▸ WORK TO COMPLETE
Print nothing except the lines of the listing below from the line with "Given: Open the CRS toolbar icon" to the line with "has height=519, width=546.", each exactly as written, both ends included.

▸ RECORDS TO PROCESS
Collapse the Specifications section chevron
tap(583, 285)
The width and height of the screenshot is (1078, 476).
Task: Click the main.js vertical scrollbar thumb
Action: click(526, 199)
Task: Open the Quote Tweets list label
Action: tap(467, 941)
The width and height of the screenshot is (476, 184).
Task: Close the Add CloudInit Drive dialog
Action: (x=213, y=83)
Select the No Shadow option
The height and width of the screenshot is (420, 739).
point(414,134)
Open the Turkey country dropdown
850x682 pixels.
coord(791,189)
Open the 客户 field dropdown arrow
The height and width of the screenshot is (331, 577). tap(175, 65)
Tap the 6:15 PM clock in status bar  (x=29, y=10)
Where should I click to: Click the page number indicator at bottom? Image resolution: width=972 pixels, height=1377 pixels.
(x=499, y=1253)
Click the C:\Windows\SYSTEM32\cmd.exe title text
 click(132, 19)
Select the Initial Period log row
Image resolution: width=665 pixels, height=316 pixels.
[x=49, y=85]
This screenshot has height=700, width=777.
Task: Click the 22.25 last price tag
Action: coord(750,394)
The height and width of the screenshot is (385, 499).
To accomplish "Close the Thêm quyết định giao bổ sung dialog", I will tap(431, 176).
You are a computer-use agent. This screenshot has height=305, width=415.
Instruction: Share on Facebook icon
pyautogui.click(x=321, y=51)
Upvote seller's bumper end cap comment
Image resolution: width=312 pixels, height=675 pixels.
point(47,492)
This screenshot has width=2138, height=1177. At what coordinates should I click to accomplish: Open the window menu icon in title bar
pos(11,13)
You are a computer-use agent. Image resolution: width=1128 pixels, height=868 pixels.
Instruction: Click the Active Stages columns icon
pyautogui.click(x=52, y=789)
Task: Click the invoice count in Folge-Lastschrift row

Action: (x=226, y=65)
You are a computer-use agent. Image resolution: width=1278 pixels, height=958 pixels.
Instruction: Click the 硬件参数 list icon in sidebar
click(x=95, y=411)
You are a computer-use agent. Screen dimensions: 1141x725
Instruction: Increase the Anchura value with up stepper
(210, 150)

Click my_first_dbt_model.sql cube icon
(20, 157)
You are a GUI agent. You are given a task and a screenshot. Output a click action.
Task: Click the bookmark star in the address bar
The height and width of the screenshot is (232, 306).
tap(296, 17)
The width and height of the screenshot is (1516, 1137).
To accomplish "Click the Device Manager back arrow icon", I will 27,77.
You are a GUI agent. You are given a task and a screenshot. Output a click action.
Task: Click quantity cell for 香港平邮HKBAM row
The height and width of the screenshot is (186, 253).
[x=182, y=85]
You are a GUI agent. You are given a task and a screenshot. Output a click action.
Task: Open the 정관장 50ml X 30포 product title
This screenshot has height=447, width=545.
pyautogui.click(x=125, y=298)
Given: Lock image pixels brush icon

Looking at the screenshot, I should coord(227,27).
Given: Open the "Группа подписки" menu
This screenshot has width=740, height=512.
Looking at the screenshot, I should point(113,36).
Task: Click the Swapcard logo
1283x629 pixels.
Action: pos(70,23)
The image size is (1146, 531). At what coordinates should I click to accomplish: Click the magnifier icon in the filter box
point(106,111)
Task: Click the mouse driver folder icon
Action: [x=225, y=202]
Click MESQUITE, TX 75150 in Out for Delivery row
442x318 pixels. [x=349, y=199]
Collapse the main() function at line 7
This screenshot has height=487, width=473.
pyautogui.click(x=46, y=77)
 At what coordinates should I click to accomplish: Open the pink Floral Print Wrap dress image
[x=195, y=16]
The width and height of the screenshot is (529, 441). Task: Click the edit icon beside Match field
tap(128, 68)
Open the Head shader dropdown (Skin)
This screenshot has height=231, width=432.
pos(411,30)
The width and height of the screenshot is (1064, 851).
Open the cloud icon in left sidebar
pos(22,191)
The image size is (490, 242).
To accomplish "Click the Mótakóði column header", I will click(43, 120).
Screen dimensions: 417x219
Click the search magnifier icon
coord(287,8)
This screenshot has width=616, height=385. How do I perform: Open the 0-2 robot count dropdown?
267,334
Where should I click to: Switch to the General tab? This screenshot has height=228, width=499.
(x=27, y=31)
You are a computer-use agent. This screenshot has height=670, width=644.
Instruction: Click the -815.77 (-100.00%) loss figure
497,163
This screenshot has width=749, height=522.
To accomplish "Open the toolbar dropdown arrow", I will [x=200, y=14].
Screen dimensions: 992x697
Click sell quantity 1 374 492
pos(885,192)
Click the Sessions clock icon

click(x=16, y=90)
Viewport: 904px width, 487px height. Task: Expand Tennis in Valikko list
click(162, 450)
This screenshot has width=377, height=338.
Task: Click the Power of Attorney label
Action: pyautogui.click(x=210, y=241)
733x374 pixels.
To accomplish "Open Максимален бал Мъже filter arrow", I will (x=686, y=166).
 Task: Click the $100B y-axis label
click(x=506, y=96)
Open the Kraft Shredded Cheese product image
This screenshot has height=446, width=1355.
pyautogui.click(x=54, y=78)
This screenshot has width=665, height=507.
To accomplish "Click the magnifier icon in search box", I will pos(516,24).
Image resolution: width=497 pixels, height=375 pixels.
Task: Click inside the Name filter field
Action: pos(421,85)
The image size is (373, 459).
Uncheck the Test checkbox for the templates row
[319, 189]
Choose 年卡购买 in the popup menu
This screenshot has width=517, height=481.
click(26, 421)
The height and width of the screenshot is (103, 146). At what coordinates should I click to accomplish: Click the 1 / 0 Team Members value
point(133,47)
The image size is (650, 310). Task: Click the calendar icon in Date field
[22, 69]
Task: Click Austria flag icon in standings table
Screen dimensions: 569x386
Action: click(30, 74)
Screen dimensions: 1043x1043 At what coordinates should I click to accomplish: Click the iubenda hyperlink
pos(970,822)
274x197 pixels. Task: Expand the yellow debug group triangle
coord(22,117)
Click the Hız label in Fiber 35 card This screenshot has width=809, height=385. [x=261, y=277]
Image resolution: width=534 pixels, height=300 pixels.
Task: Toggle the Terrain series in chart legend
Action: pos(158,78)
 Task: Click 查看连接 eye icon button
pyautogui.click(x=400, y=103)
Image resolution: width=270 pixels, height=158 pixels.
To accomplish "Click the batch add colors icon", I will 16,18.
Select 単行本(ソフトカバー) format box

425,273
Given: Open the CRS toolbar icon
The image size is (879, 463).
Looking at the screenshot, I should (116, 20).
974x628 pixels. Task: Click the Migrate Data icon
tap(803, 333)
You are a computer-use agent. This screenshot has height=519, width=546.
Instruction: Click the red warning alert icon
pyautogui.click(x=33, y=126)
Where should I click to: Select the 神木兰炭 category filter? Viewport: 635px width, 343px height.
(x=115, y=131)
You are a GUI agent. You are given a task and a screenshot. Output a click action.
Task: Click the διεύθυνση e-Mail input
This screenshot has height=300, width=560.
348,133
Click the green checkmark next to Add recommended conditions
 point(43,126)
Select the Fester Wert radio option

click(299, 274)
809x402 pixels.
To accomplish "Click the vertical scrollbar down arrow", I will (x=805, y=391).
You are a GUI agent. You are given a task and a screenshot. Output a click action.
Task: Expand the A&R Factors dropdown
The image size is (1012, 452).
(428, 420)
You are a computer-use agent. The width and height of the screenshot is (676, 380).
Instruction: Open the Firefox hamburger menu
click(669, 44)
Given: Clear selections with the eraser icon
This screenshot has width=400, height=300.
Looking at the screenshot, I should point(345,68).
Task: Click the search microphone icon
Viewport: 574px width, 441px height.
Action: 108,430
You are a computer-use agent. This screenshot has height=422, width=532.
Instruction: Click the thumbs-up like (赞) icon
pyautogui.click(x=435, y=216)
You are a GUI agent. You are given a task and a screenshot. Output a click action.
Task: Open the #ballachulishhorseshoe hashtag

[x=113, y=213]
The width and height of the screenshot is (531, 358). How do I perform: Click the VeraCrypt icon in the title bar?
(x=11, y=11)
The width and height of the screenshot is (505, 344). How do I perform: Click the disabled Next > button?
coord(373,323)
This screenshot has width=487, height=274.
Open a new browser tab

▸ SOLUTION FOR THIS PROBLEM
Given: Open the CRS toolbar icon
The image size is (879, 463).
Looking at the screenshot, I should (116, 20).
974x628 pixels. Task: Click the Migrate Data icon
tap(803, 333)
You are a computer-use agent. This screenshot has height=519, width=546.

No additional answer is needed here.